Macaristan’la Romanya arasında Transilvanya konusunda yapılan tartışmalarda da yer adlarının tanıklığına sık sık başvurulmuştur. Bu tartışmalar özellikle ikinci Dünya Harbinden önceki yıllarda sıklaşmıştı. Macarlar ve Rumenler Transilvanya davasını daha çok toponym/e’ye dayanmak suretiyle çözmeye çalışmışlardır. Böylelikle, toponym/e uluslar arası politikada büyük bir önem kazanmıştır.

Türk toponymie’sine gelince: Bizde bu alandaki çalışmaların henüz başlangıç evresinde bulunduğunu söyleyebiliriz. Prof. Fuad Köprülü, Türkiyat Mecmuası’nda (I, 1925} çıkan bir yazısında (Oğuz etnolojisine dair tarihî notlar) “Oğuzların muhaceret yollarıyla iskân sahalarındaki bilumum coğrafî isimler ve bilhassa köy isimleri” üzerinde durmuştu.

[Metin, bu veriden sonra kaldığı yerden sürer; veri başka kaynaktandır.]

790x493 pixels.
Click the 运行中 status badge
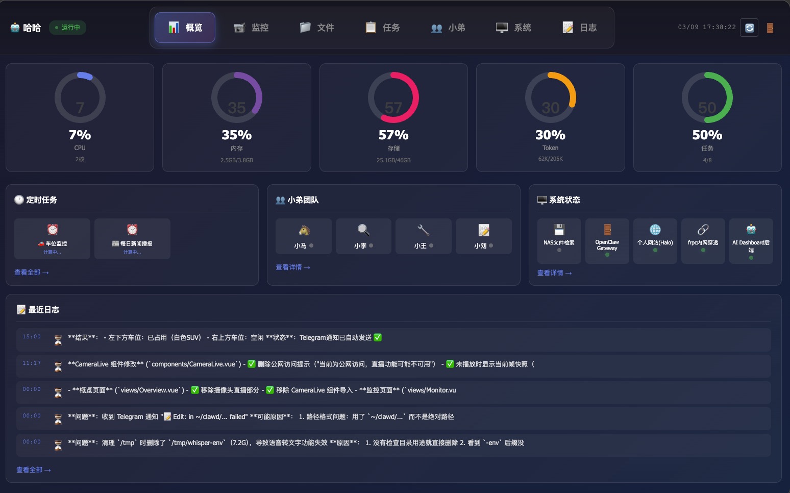67,28
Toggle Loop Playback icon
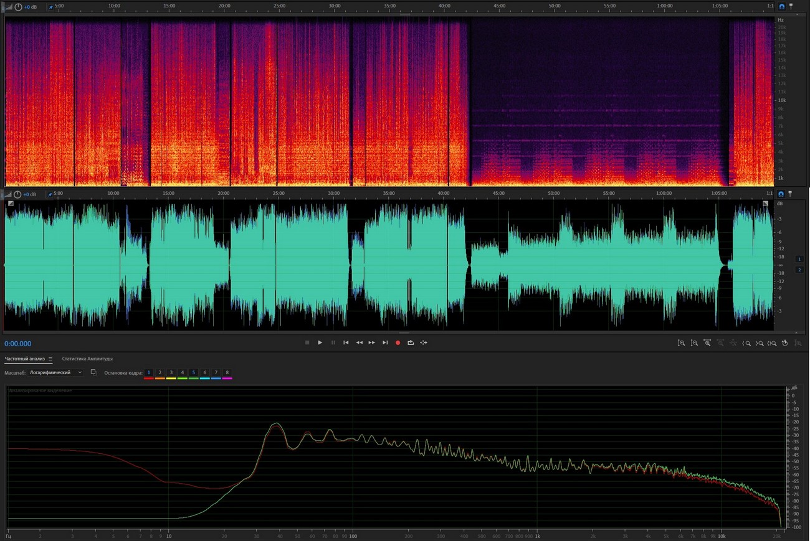This screenshot has height=541, width=810. pos(411,342)
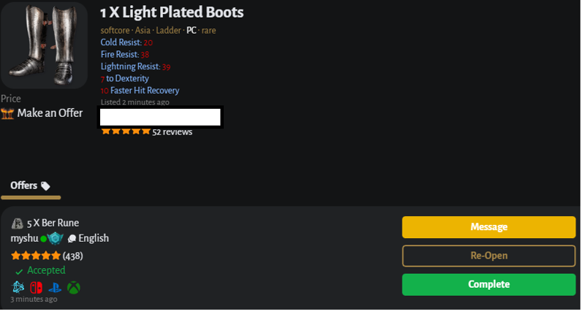Click the green Complete button
Screen dimensions: 585x317
click(x=488, y=285)
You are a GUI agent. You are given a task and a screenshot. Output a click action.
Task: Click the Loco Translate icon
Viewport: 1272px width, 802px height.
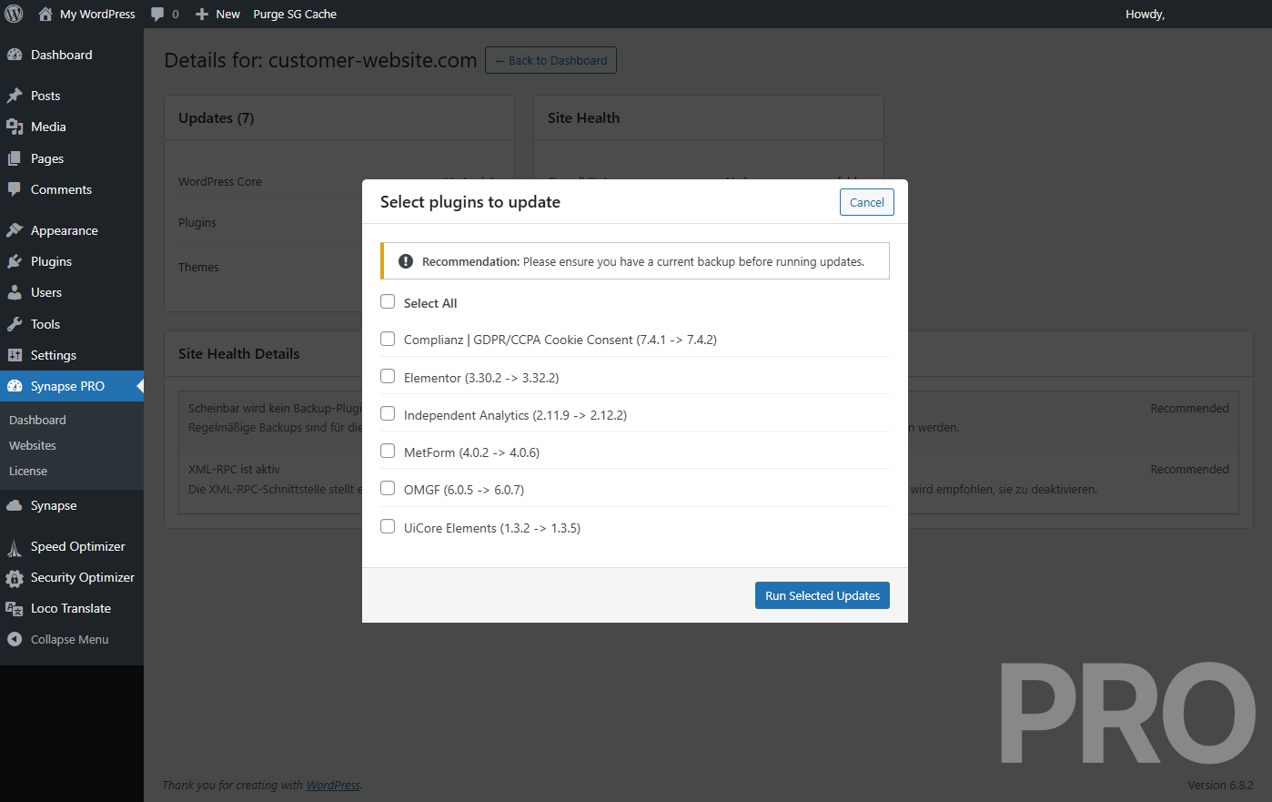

Köprülü’nün bu yazısı üzerine 1928′de H. Nihal ile A. Naci, Türkiyat Mecmuası’nda (II) bir yazı yayımladılar (Anadolu’da Türklere ait yer isimleri). Bu yazı, genel kurmay haritalarından toplanmış birtakım yer adlarını kapsıyordu. Mehmet Şakir’in 1928′de çıkan bir yazısı ise Sinop ve çevresinde Oğuzlarla diğer Türk zümrelerine ait köy adlarına tahsis edilmişti (Halk Bilgisi Mecmuası, 1928). 1936′da Isparta Halk evi yayınları arasında F. Aksu’nün Isparta ili yer adları adlı küçük bir eseri çıkmıştı.

Bu eserde bir yandan şehir, kent, köy, mahalle, semt, yayla, kışla ve çiftlik gibi yerleşme adları, bir yandan da dağ, tepe, hüyük, bel, belen, sırt, etek, yamaç, seki, boğaz, gedik, geçit, ırmak, dere, çay, pınar, arık, göl, gölet, düden … gibi tabiî yer adları toplanmıştır. Aksu’nun bu eserinden sonra, Sırrı Üçer ile Mesud Koman, Konya ili köy ve yer adları üzerinde bir deneme (Konya, 1945) adlı küçük bir eser yayımladılar. Bu yayınlara ek olarak, İshak Refet Isıtman’m 1945′te çıkan bir yazısını da sayabiliriz.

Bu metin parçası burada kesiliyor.